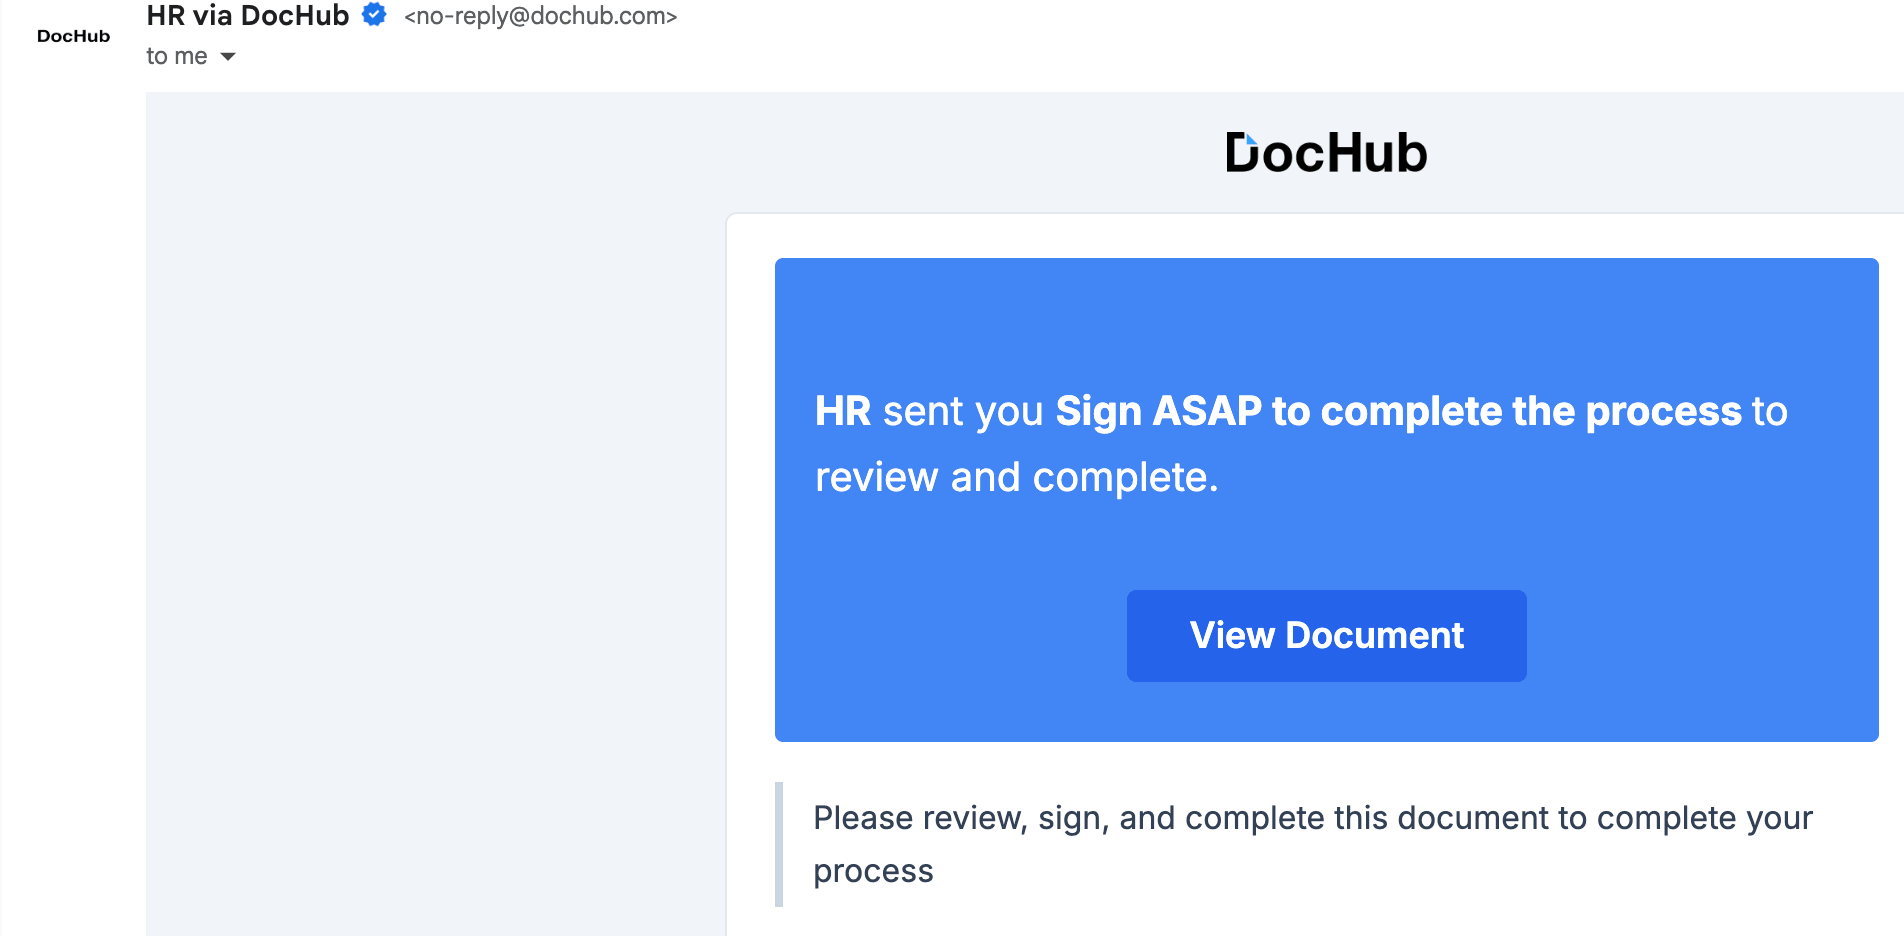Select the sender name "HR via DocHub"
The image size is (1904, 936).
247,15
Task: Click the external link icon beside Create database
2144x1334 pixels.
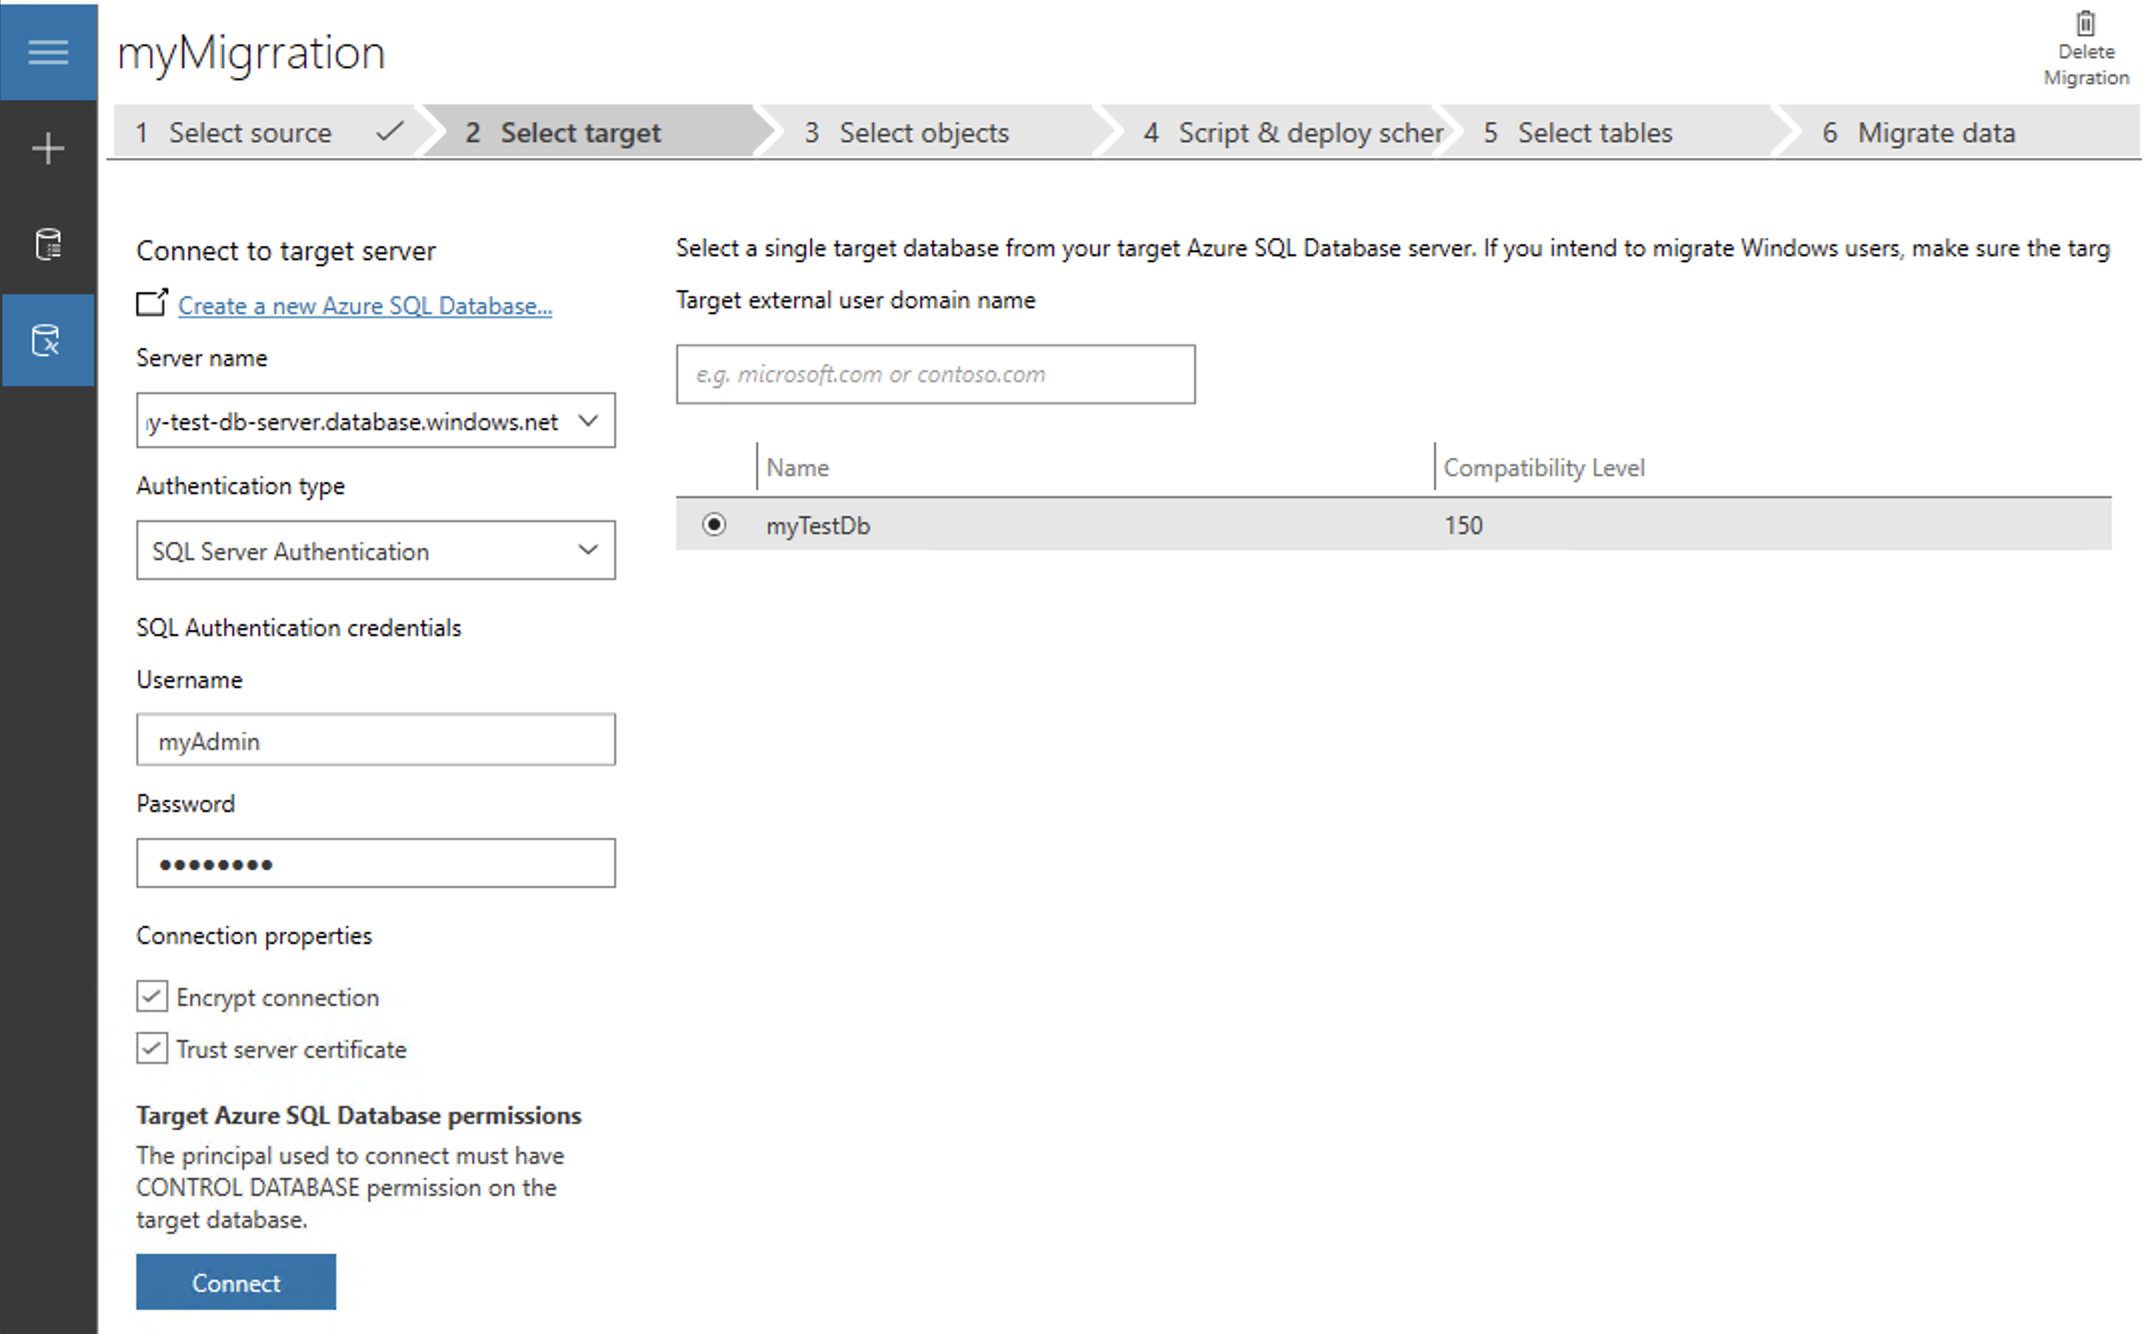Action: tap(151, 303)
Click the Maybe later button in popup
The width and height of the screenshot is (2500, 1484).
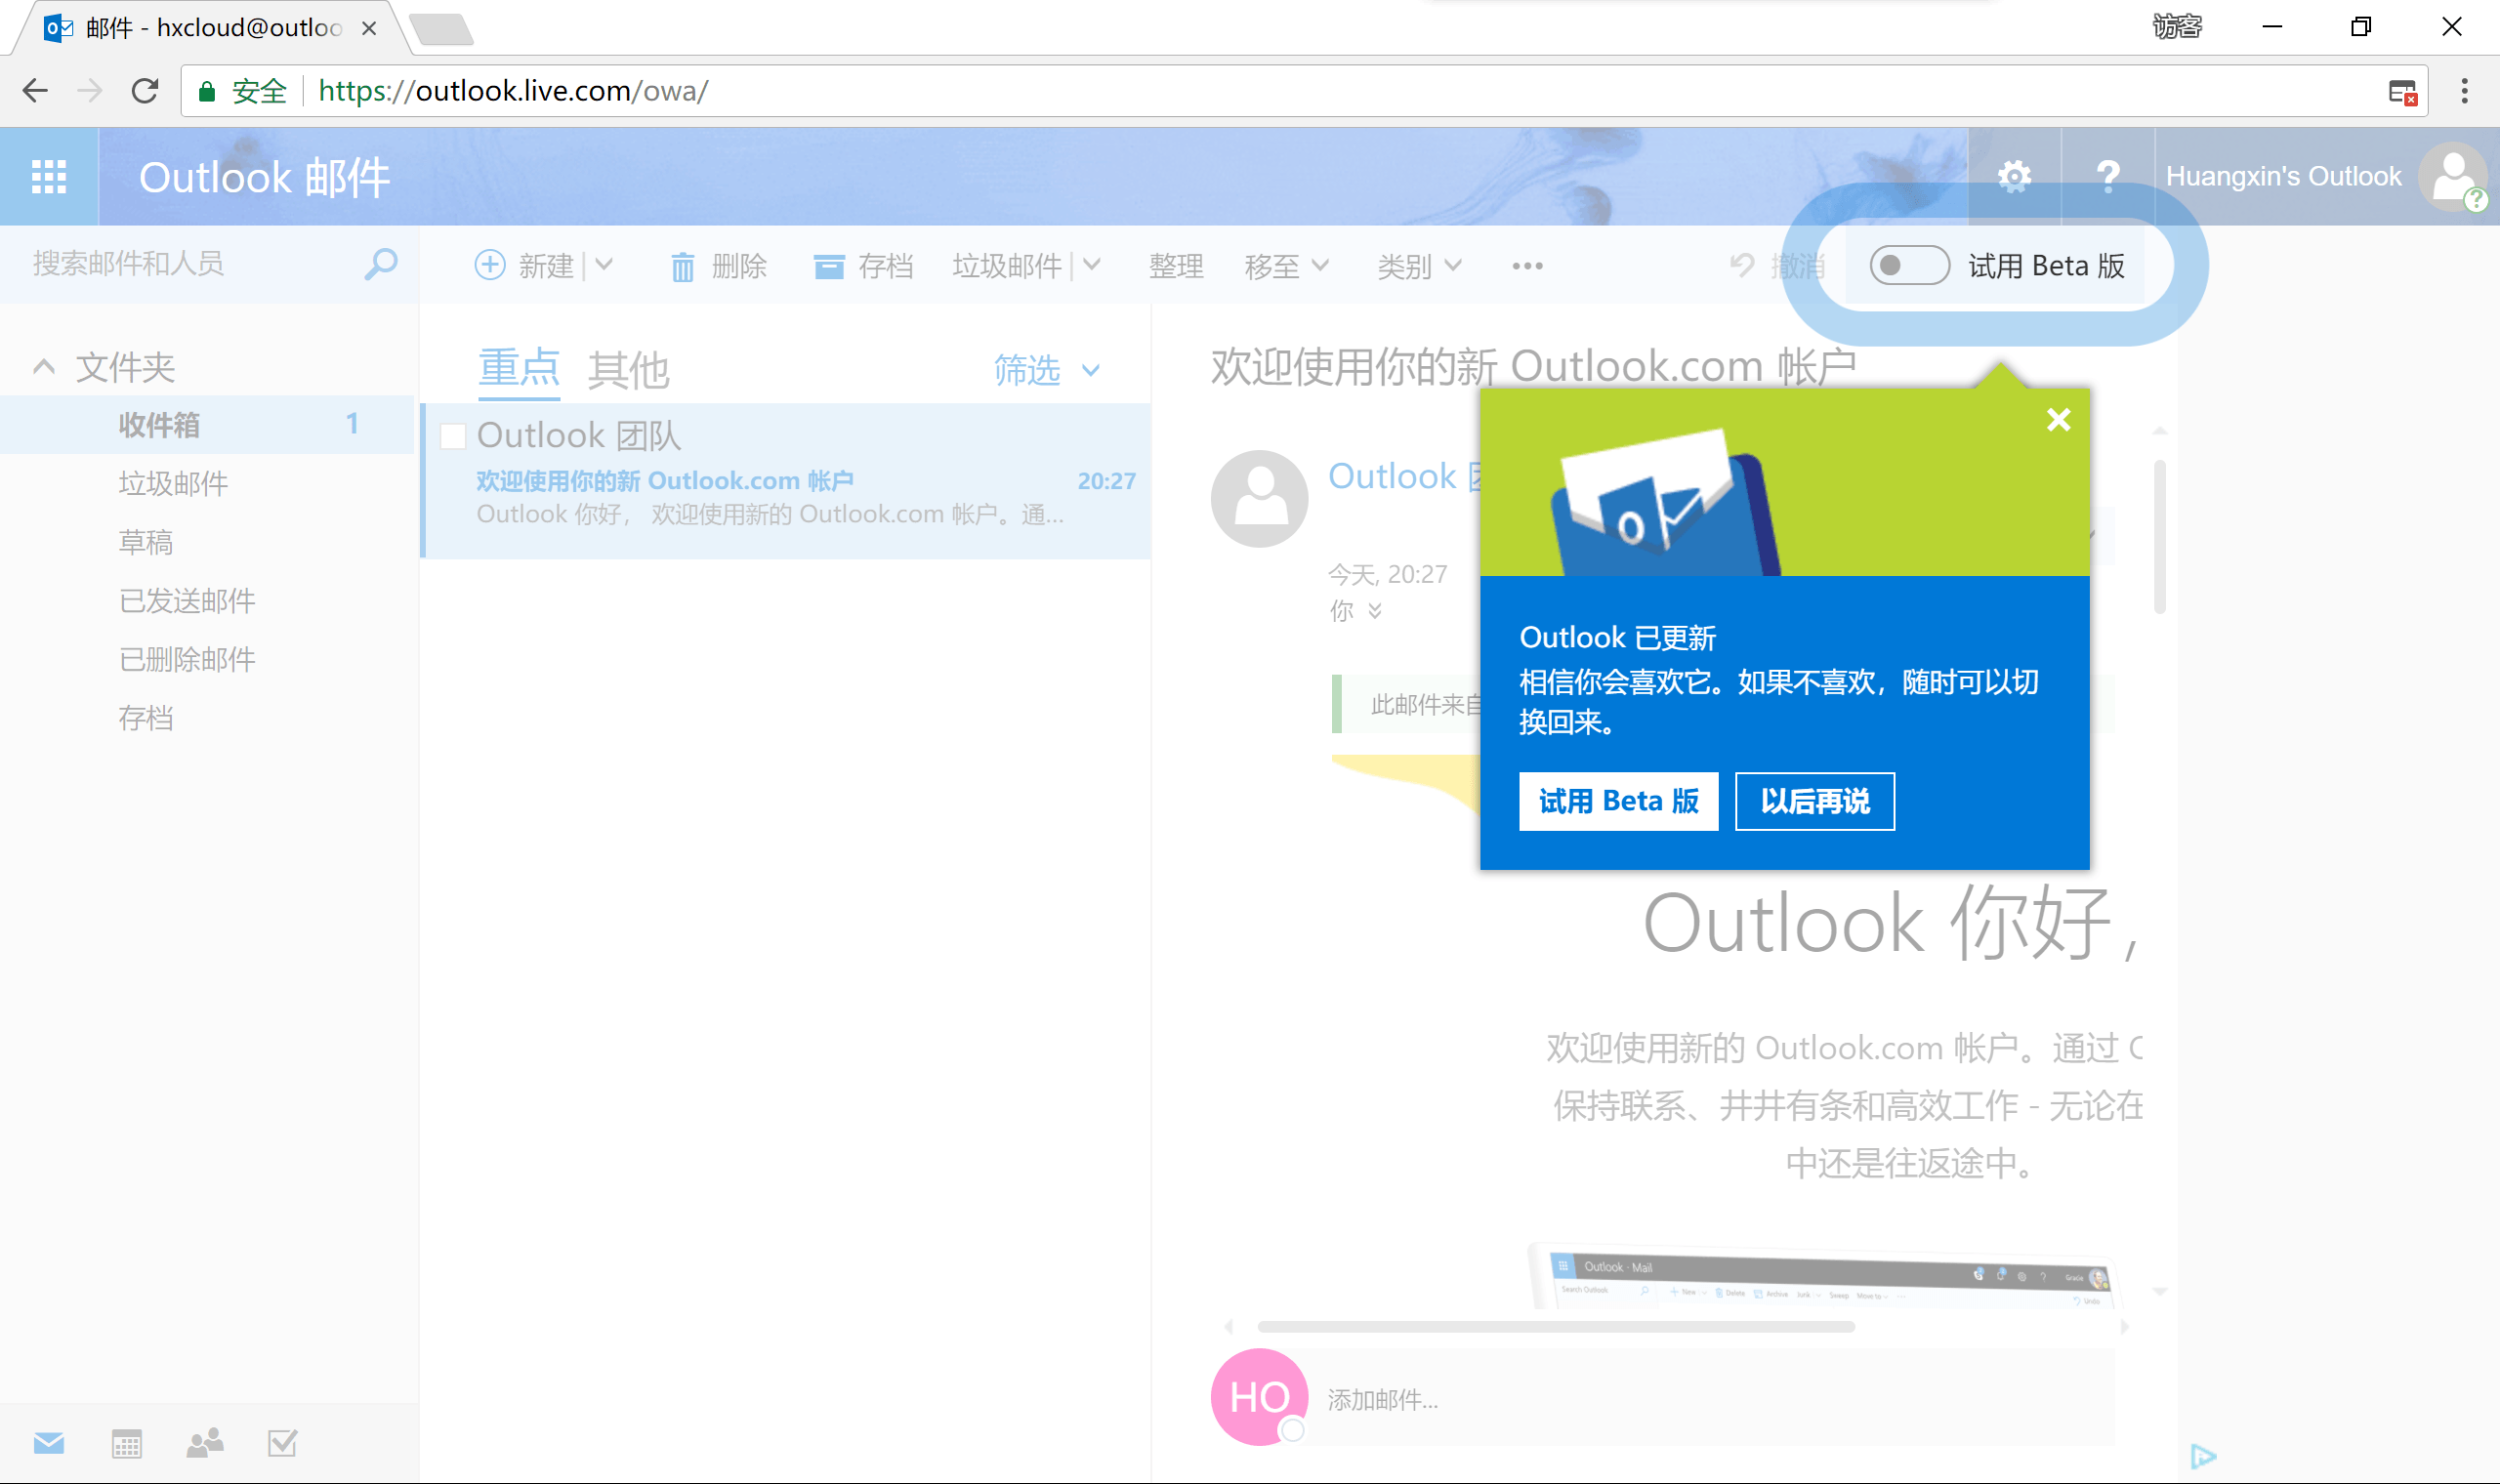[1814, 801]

*WHAT THE TASK ASKS*
Spot the lines above that mention "Click" and copy them.

*TASK RESULT*
Task: Click the external link icon beside Create database
Click the Maybe later button in popup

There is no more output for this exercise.